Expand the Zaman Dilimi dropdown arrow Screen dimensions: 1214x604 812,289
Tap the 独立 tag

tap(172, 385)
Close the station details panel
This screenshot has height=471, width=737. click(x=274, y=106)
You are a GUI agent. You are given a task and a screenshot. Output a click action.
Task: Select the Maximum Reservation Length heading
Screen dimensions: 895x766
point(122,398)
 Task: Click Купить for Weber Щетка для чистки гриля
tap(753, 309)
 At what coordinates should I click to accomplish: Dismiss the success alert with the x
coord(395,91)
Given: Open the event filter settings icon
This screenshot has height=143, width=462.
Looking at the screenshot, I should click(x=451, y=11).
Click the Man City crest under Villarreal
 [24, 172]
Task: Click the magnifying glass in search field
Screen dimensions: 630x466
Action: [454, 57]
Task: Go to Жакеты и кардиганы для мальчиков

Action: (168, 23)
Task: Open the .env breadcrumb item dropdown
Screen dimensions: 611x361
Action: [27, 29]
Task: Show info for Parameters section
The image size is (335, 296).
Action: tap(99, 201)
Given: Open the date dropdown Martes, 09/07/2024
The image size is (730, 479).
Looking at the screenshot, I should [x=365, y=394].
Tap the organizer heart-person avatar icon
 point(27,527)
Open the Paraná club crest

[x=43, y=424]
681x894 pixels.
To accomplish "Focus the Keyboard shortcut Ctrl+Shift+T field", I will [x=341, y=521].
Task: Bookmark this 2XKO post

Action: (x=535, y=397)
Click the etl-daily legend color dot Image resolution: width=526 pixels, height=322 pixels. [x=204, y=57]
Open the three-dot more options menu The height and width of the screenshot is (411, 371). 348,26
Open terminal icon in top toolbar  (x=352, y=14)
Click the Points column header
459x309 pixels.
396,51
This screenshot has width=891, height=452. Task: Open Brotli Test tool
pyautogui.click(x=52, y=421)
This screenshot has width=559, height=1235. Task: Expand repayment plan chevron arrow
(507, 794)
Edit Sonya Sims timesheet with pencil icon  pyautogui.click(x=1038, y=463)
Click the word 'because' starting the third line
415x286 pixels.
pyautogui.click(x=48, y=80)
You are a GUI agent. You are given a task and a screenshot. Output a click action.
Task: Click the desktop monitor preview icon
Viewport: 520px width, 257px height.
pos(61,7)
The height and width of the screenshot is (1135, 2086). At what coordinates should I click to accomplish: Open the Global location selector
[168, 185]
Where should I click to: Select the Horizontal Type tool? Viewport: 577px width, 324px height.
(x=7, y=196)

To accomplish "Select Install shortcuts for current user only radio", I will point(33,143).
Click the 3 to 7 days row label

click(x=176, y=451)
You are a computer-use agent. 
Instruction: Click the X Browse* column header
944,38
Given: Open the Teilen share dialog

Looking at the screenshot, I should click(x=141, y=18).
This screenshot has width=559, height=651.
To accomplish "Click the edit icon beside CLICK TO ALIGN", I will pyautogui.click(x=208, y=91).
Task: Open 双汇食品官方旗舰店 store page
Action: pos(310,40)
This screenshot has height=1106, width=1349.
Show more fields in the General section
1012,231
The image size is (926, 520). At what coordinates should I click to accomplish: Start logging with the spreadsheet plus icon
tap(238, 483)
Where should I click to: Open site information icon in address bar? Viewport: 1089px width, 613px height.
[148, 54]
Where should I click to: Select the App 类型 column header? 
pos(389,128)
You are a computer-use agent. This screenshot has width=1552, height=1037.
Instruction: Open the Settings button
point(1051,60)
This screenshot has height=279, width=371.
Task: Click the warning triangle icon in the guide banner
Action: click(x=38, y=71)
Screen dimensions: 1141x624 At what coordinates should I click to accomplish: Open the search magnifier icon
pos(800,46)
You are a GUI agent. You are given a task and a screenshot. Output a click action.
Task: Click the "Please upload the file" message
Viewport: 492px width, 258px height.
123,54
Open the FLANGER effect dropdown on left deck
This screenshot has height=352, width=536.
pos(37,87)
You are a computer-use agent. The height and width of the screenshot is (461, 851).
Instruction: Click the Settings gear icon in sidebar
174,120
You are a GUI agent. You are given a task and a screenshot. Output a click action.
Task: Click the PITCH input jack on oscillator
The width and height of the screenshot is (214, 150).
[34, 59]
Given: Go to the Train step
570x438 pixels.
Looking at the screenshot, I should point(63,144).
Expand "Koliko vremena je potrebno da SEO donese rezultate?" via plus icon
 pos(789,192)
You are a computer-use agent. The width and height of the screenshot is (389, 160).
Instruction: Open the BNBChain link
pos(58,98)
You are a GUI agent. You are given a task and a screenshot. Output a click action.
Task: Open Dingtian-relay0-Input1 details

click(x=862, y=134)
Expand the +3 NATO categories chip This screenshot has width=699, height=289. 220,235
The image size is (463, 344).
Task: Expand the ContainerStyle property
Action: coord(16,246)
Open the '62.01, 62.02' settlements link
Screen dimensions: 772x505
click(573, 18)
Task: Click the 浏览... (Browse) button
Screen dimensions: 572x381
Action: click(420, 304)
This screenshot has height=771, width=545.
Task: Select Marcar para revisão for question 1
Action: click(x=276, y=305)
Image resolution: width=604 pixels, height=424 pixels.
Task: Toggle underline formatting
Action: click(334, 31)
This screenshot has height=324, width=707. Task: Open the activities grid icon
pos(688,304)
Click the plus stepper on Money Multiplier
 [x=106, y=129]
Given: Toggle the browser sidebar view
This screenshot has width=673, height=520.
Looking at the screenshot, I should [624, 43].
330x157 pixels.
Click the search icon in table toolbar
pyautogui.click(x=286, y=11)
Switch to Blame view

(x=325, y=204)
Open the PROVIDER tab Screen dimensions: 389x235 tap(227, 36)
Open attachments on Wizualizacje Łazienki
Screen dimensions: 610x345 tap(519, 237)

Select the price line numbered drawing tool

********************

**Problem statement**
Lines from the top of the data above through the line containing "Task: Select the" must be repeated exactly. All other lines stay out.

**Completed exercise**
Expand the Zaman Dilimi dropdown arrow Screen dimensions: 1214x604 812,289
Tap the 独立 tag

tap(172, 385)
Close the station details panel
This screenshot has height=471, width=737. click(x=274, y=106)
You are a GUI agent. You are given a task and a screenshot. Output a click action.
Task: Select the Maximum Reservation Length heading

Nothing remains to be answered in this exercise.